TASK REQUIREMENTS - List every line below that contains the string "screenshot", matching case exactly.

RECORD SET -
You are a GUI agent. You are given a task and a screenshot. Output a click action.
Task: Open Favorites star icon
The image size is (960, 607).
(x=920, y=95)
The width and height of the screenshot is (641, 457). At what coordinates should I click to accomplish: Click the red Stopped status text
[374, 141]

...

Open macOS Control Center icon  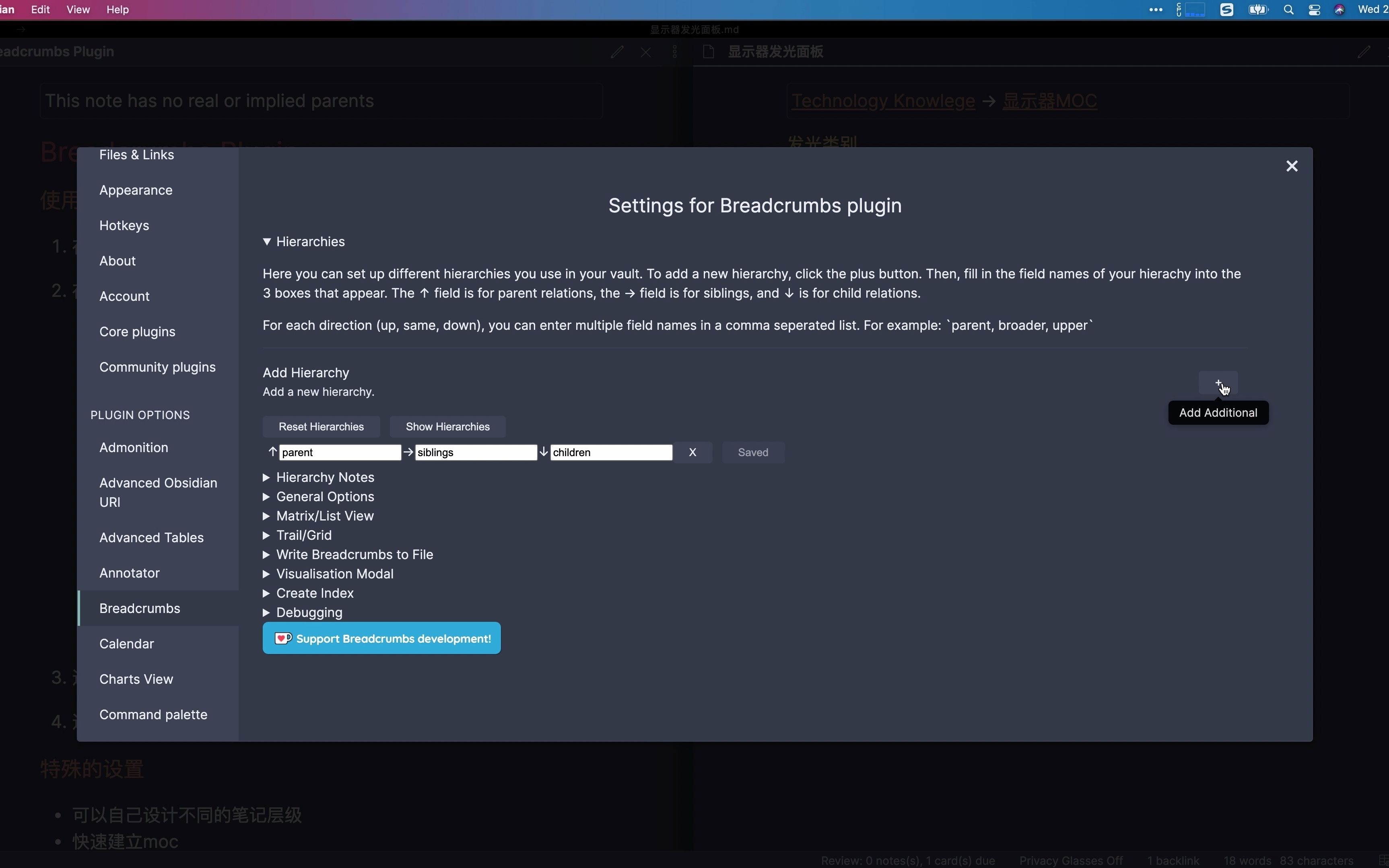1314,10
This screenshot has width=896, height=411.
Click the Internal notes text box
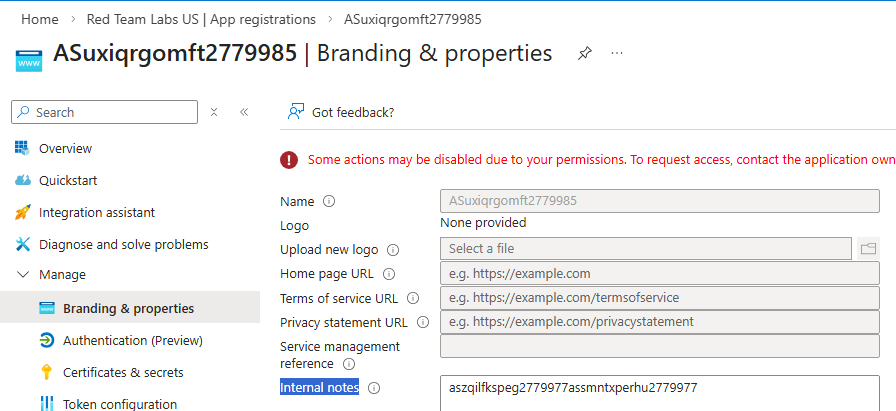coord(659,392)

ANSWER FOR THIS EXERCISE -
You are a GUI agent. You are given a task and a screenshot. Output a click action.
The width and height of the screenshot is (641, 457). At what coordinates should I click to accomplish: Click the red Stopped status text
This screenshot has width=896, height=411.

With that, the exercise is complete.